◆ Work instructions
Within the listing below, filter for "Disable" and copy every matching line.

++++++

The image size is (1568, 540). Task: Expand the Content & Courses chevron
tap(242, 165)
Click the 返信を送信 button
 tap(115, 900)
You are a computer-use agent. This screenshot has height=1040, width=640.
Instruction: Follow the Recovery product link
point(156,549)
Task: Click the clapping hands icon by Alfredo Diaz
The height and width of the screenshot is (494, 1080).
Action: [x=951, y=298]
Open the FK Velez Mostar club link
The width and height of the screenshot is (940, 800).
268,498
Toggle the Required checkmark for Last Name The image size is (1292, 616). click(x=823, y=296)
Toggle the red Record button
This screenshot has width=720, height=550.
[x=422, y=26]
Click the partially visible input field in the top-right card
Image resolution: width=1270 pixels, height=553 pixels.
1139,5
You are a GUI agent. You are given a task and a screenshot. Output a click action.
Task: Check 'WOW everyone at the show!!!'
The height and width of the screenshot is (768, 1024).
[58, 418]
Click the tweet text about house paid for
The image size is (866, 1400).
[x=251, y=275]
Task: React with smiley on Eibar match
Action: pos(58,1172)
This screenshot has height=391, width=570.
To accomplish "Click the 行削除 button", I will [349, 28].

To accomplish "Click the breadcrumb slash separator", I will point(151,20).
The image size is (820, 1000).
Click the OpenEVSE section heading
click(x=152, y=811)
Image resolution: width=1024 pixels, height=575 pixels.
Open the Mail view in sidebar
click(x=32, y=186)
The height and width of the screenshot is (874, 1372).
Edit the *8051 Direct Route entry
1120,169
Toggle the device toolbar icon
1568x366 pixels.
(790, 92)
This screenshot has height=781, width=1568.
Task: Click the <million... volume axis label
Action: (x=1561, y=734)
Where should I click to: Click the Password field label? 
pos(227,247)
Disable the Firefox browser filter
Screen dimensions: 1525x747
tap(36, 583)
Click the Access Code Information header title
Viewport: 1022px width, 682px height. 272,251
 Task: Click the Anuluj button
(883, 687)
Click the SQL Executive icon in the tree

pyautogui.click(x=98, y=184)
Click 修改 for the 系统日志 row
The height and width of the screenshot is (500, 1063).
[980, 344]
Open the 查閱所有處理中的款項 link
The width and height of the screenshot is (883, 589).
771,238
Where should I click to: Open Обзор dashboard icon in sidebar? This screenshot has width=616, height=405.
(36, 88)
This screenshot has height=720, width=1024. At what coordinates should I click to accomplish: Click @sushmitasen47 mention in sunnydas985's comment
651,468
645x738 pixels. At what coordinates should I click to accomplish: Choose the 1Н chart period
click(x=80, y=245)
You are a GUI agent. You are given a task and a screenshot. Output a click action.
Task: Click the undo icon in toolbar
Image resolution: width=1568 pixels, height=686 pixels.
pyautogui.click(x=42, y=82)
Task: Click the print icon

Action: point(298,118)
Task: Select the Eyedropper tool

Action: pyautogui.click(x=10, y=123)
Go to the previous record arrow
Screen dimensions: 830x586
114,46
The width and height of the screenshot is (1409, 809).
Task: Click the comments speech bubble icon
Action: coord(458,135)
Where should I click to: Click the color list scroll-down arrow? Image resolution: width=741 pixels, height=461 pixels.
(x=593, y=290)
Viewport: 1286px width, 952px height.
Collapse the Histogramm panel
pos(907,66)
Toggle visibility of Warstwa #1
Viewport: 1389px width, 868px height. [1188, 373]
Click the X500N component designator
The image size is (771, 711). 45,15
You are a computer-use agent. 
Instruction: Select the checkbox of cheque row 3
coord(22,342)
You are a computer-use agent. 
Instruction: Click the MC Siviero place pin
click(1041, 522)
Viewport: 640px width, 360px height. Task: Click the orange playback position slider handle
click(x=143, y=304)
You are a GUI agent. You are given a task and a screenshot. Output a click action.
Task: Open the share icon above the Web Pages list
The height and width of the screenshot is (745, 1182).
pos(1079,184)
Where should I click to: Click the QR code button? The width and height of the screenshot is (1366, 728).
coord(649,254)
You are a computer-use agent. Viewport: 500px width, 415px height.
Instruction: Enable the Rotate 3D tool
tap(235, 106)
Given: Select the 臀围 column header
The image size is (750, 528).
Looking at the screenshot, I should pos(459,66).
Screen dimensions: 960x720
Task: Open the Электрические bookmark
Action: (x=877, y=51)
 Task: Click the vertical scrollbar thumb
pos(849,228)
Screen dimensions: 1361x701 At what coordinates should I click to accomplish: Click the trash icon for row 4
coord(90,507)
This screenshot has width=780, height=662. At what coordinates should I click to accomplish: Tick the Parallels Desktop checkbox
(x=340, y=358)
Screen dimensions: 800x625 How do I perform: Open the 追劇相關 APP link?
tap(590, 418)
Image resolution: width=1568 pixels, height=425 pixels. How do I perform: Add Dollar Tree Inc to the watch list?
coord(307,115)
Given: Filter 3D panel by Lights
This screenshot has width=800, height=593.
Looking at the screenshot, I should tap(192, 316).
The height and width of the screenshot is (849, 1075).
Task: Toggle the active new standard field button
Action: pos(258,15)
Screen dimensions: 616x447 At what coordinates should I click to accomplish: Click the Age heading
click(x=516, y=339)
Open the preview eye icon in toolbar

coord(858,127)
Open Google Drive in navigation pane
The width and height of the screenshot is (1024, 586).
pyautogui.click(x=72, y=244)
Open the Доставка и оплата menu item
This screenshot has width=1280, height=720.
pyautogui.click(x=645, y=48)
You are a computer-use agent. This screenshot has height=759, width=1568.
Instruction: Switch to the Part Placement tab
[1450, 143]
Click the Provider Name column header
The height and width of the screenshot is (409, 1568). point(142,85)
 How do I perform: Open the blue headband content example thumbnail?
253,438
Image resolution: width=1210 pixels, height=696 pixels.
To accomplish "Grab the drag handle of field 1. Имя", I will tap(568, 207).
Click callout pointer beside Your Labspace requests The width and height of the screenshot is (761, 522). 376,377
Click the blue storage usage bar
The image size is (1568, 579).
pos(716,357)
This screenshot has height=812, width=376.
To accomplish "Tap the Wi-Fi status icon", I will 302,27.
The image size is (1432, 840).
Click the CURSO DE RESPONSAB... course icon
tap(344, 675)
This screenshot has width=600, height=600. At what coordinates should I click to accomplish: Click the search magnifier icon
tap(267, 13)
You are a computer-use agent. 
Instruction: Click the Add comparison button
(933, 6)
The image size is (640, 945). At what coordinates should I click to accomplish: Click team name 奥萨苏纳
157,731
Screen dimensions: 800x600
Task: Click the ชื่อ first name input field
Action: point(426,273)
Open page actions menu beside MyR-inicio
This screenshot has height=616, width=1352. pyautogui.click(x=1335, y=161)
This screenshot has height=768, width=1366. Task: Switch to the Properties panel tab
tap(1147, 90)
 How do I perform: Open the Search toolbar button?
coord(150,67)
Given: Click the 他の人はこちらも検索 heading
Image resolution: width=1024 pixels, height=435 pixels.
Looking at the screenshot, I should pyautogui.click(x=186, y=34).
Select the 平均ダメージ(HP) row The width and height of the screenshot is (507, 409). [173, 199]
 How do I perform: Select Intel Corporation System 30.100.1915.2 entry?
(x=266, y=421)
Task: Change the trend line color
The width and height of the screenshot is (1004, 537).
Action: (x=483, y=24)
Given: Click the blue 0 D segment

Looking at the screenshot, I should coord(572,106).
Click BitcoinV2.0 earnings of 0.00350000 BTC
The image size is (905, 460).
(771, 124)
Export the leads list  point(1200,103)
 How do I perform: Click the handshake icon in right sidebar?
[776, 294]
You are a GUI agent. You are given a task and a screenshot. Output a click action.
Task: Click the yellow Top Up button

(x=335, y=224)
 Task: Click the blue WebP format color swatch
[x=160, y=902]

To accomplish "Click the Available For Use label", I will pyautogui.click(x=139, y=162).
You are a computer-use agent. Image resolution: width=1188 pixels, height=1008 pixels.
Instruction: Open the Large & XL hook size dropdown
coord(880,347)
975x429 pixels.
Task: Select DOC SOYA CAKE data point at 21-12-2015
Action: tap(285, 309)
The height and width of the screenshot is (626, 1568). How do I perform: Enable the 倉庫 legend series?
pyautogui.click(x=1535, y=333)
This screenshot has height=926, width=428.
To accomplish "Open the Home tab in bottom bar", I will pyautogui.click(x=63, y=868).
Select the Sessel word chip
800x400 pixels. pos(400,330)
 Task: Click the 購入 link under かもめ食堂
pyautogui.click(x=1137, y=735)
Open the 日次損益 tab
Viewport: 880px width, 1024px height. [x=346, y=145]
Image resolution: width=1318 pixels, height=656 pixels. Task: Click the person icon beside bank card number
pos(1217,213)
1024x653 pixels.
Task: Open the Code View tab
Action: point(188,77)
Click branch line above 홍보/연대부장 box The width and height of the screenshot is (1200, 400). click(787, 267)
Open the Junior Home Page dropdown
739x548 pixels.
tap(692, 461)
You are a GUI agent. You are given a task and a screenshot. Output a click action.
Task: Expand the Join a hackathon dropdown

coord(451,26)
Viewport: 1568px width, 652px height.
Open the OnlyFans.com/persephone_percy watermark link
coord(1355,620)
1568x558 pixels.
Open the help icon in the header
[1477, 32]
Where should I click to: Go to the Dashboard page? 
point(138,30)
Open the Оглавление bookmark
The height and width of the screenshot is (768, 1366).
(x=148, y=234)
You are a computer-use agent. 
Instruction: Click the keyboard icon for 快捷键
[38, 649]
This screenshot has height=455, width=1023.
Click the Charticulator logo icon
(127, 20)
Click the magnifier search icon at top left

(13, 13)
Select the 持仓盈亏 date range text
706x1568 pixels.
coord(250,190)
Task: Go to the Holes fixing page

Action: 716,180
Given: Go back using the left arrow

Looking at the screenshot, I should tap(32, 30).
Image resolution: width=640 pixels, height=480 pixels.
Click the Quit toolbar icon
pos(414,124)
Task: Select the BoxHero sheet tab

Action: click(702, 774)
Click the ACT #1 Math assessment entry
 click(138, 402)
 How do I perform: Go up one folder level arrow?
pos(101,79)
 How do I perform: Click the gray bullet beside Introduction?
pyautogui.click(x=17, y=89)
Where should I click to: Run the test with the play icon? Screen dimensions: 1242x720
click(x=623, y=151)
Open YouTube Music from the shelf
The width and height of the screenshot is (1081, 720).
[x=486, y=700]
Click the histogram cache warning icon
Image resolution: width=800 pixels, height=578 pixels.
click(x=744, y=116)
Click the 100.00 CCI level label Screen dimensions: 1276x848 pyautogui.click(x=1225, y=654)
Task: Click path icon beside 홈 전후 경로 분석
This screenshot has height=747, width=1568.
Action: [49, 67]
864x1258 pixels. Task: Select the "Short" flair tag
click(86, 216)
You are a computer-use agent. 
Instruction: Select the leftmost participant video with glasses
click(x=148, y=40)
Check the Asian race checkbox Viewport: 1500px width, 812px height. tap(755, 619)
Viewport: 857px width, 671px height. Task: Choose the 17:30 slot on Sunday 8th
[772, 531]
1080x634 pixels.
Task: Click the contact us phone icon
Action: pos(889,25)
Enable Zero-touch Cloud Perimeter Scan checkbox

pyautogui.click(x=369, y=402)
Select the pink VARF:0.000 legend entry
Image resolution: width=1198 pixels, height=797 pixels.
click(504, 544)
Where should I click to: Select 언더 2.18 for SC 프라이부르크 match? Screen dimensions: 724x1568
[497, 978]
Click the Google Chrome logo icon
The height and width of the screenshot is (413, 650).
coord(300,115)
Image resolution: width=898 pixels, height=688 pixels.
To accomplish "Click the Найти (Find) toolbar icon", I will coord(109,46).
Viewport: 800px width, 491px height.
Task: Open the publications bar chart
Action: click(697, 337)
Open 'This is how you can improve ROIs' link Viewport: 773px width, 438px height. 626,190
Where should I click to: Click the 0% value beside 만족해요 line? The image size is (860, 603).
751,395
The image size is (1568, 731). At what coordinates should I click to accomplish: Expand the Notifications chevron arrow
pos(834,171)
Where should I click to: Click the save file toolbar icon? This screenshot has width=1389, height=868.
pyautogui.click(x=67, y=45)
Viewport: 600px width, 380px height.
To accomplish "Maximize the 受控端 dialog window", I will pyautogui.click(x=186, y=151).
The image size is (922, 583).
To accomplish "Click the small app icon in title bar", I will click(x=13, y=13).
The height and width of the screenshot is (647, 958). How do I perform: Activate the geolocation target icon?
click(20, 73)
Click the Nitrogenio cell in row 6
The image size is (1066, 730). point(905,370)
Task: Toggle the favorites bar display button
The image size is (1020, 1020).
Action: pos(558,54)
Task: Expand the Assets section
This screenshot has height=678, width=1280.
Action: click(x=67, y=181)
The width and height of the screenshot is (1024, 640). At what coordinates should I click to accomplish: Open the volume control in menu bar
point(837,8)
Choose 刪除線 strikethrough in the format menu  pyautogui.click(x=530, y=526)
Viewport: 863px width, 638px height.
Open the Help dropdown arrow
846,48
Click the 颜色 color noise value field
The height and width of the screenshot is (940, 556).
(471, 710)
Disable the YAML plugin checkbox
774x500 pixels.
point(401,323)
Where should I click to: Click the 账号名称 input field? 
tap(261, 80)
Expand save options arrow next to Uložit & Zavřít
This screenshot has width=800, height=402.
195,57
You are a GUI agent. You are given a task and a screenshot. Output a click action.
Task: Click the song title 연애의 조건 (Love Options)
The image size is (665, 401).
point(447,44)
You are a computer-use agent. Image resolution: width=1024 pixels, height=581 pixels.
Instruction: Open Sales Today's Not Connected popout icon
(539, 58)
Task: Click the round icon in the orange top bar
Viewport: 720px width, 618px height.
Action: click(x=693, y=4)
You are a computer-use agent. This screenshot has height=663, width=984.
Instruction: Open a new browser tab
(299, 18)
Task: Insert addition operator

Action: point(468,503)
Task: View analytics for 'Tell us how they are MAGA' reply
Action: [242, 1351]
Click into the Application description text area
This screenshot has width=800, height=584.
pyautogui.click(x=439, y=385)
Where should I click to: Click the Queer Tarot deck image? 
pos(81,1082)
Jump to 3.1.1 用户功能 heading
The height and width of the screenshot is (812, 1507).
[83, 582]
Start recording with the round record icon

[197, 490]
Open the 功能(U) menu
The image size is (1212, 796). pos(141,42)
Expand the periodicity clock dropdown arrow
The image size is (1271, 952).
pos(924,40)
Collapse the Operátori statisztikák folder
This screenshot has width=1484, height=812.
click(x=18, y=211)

++++++

◆ Worked solution
Disable the Firefox browser filter
Disable the YAML plugin checkbox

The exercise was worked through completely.